* _GIVEN EXERCISE_: Please swap "heading" for "title" throughout the records below, keeping every other word as it is, and leave the pictures out of your answer.

(Item position entries)
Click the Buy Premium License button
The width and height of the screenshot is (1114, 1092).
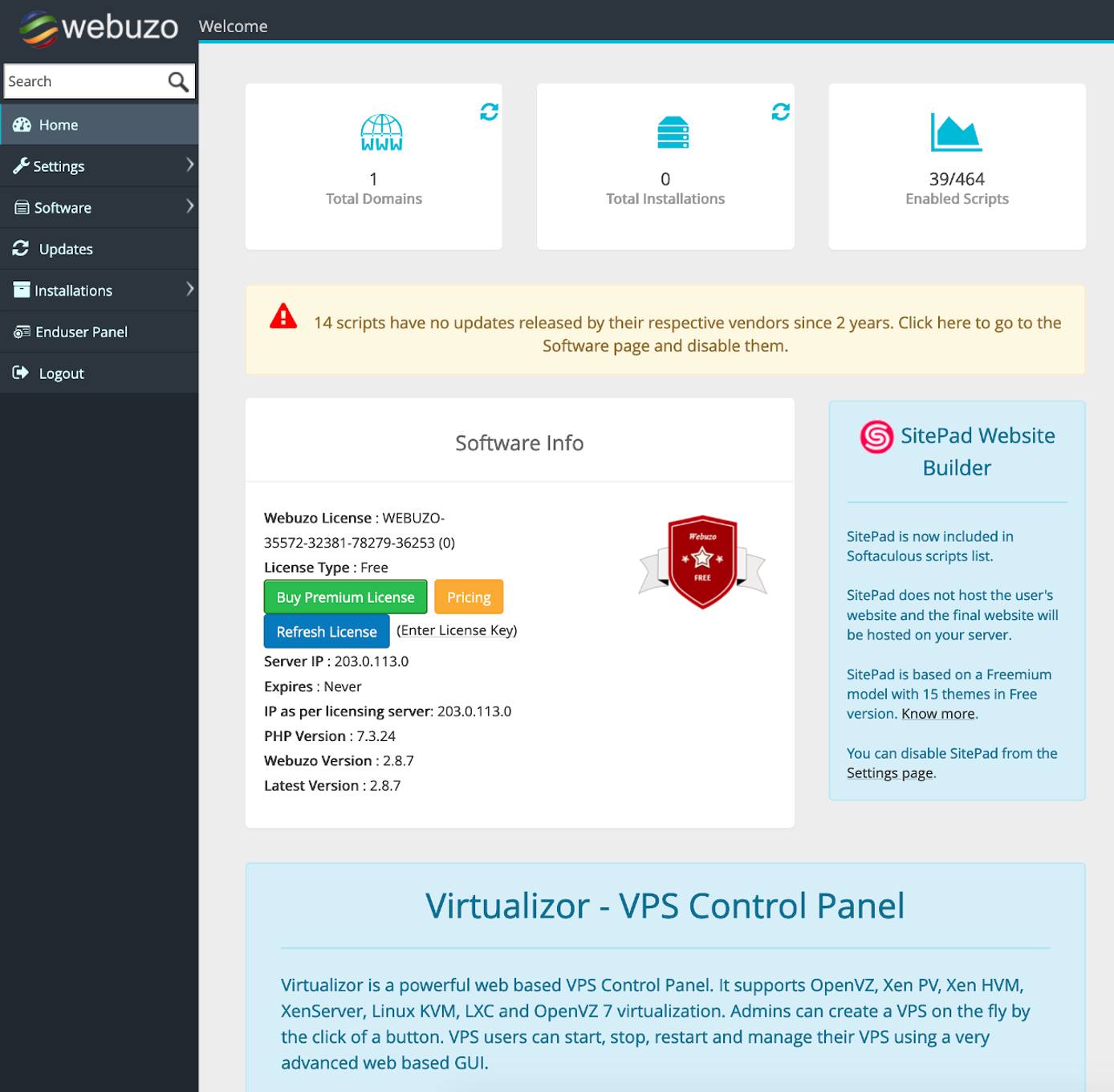(x=345, y=597)
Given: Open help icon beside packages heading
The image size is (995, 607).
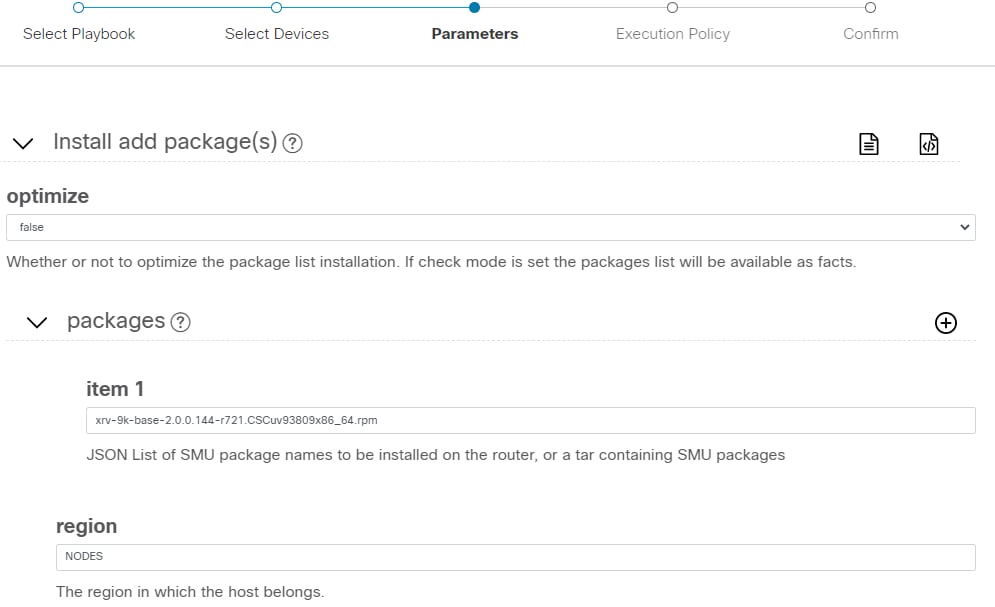Looking at the screenshot, I should tap(180, 322).
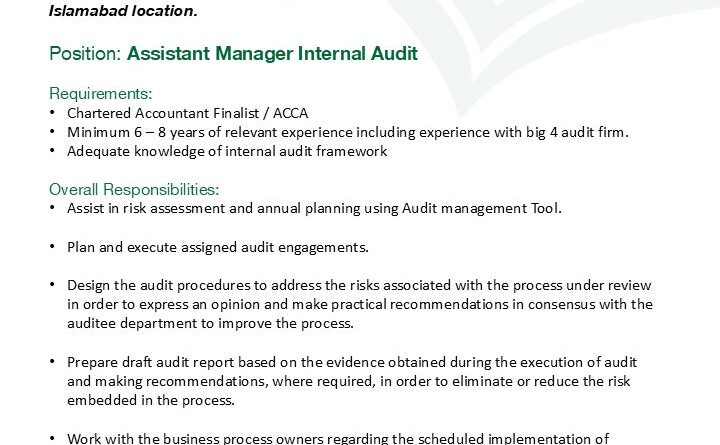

* _THE OUTPUT_:
Click the Buy Premium License button
The width and height of the screenshot is (1114, 1092).
(x=345, y=597)
Given: Open help icon beside packages title
The image size is (995, 607).
Looking at the screenshot, I should tap(180, 322).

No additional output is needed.